— start of Rows —

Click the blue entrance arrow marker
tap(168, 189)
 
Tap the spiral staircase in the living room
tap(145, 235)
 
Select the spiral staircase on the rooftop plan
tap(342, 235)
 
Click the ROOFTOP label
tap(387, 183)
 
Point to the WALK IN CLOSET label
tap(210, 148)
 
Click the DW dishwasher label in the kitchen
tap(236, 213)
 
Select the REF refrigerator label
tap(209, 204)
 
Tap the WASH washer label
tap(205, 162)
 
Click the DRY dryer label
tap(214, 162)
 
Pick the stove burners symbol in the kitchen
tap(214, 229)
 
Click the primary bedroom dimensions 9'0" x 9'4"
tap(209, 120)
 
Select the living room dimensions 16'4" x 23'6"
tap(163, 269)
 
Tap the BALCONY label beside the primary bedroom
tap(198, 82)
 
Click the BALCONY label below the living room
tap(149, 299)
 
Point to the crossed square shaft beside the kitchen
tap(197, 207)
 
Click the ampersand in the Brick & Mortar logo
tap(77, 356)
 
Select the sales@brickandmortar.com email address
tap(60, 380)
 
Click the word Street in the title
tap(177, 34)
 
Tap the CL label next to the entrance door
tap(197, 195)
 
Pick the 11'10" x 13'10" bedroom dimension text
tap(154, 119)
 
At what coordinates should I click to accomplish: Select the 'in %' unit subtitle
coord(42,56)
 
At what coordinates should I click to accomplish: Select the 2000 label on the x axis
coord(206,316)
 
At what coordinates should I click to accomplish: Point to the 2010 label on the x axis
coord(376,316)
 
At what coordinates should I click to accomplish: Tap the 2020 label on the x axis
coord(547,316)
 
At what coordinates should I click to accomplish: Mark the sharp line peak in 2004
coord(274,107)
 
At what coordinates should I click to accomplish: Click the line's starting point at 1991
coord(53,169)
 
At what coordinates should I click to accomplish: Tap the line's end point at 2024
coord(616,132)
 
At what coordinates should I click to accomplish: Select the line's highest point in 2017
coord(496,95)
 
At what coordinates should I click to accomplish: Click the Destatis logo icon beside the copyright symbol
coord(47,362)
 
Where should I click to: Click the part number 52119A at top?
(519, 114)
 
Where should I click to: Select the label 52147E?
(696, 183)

— end of Rows —

* **Task brief**:
Please copy out all the rows above, swapping "x axis" for "horizontal axis" wherever it appears and keeping everything else unchanged.

* **The completed task**:
Click the blue entrance arrow marker
tap(168, 189)
 
Tap the spiral staircase in the living room
tap(145, 235)
 
Select the spiral staircase on the rooftop plan
tap(342, 235)
 
Click the ROOFTOP label
tap(387, 183)
 
Point to the WALK IN CLOSET label
tap(210, 148)
 
Click the DW dishwasher label in the kitchen
tap(236, 213)
 
Select the REF refrigerator label
tap(209, 204)
 
Tap the WASH washer label
tap(205, 162)
 
Click the DRY dryer label
tap(214, 162)
 
Pick the stove burners symbol in the kitchen
tap(214, 229)
 
Click the primary bedroom dimensions 9'0" x 9'4"
tap(209, 120)
 
Select the living room dimensions 16'4" x 23'6"
tap(163, 269)
 
Tap the BALCONY label beside the primary bedroom
tap(198, 82)
 
Click the BALCONY label below the living room
tap(149, 299)
 
Point to the crossed square shaft beside the kitchen
tap(197, 207)
 
Click the ampersand in the Brick & Mortar logo
tap(77, 356)
 
Select the sales@brickandmortar.com email address
tap(60, 380)
 
Click the word Street in the title
tap(177, 34)
 
Tap the CL label next to the entrance door
tap(197, 195)
 
Pick the 11'10" x 13'10" bedroom dimension text
tap(154, 119)
 
At what coordinates should I click to accomplish: Select the 'in %' unit subtitle
coord(42,56)
 
At what coordinates should I click to accomplish: Select the 2000 label on the horizontal axis
coord(206,316)
 
At what coordinates should I click to accomplish: Point to the 2010 label on the horizontal axis
coord(376,316)
 
At what coordinates should I click to accomplish: Tap the 2020 label on the horizontal axis
coord(547,316)
 
At what coordinates should I click to accomplish: Mark the sharp line peak in 2004
coord(274,107)
 
At what coordinates should I click to accomplish: Click the line's starting point at 1991
coord(53,169)
 
At what coordinates should I click to accomplish: Tap the line's end point at 2024
coord(616,132)
 
At what coordinates should I click to accomplish: Select the line's highest point in 2017
coord(496,95)
 
At what coordinates should I click to accomplish: Click the Destatis logo icon beside the copyright symbol
coord(47,362)
 
Where should I click to: Click the part number 52119A at top?
(519, 114)
 
Where should I click to: Select the label 52147E?
(696, 183)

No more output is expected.